Greetings and welcome back to yet another semester!  Permit me to begin with a sad but true labor axiom:  CONTRACTS ARE NOT WON AT THE BARGAINING TABLE. 

Despite your union negotiators’ unwavering application of unassailable logic at the bargaining table, at the end of day, it will take your involvement and your pressure to bring the contract to closure in our favor.  You must let the District administration and the Board of Trustees know that you have labored too long and too hard to see your health benefits whittled away in the name of “cost savings.”

Our District has one of the highest costs of living in the State, yet our average faculty salary ranks 9th out of 10 among the Bay Area’s community college districts. (See Mark Greenside’s article).  It’s the benefits, not the salary, that have attracted and retained quality faculty within the Peralta Community College District.
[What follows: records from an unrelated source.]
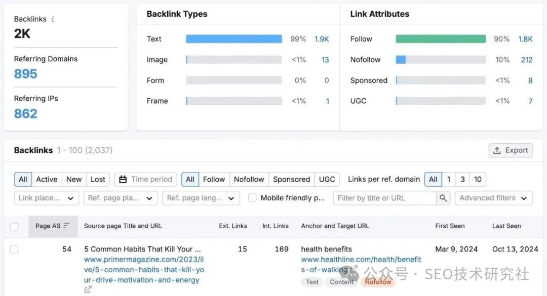Open source page external link icon
Screen dimensions: 547x296
pos(88,289)
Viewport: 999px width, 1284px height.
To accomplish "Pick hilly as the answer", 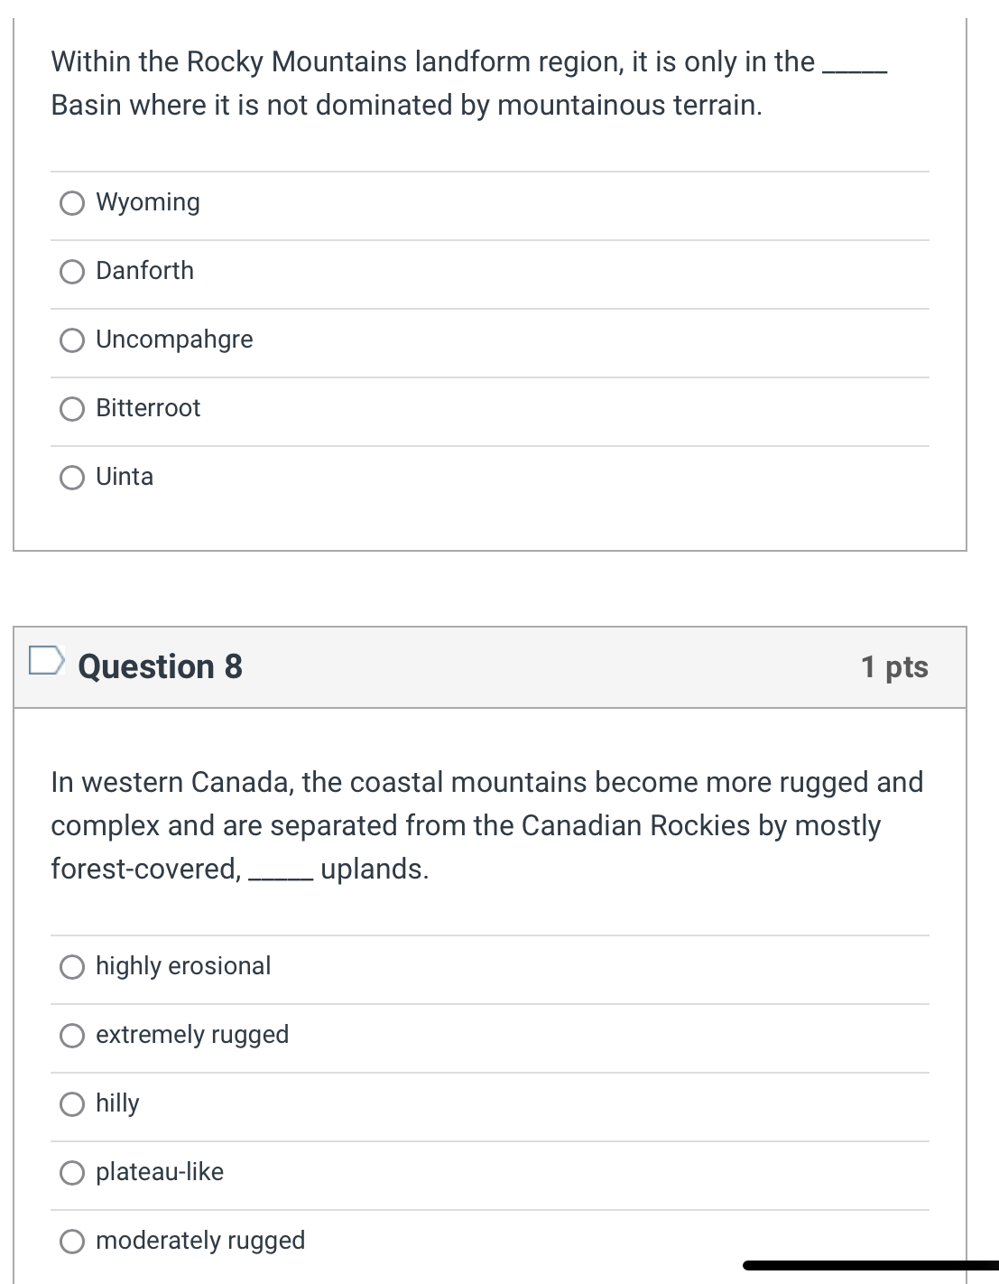I will pos(72,1104).
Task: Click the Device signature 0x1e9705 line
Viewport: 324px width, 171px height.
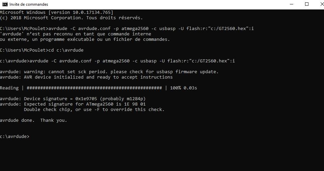Action: 73,99
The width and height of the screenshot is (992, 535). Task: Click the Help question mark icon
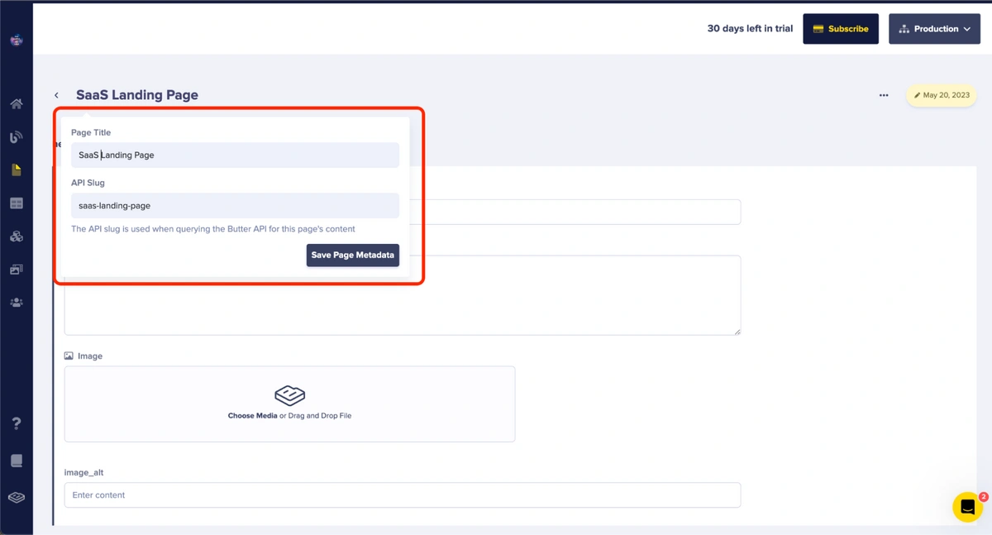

And now the Administration wants major concessions from our benefits packages without offering any compensation in return.  They call it “cost sharing”; what they really mean is cost shifting, with the cost being shifted to the Faculty. 

For months, your Union has been working to preserve the elements of the Blue Cross Prudent Provider Plan (PPO) as we know them.  We’ve done this for two reasons:  1) two-thirds of our members are on PPO; 2) the PPO must be available for all Kaiser members who lose their Kaiser eligibility when moving out of Kaiser’s service area.

Now the District is endeavoring to alter significantly the elements of the Kaiser plan as well.  Yes, you read correctly:  if the District prevails, Kaiser members will pay significant co-pays and deductibles, and could pay additional hospital and procedure costs, to a maximum of $1000 per member and $3000 per family.  In other words, the District is seeking to place caps on what it contributes to our health benefits plans, shifting the burden of paying for escalating medical costs to you, the faculty members, regardless of the plan that you chose.  Incidentally, this is the same cost shifting scenario that Safeway is perpetrating on its employees.  (See the article by Barbara Barrigan-Parrilla.)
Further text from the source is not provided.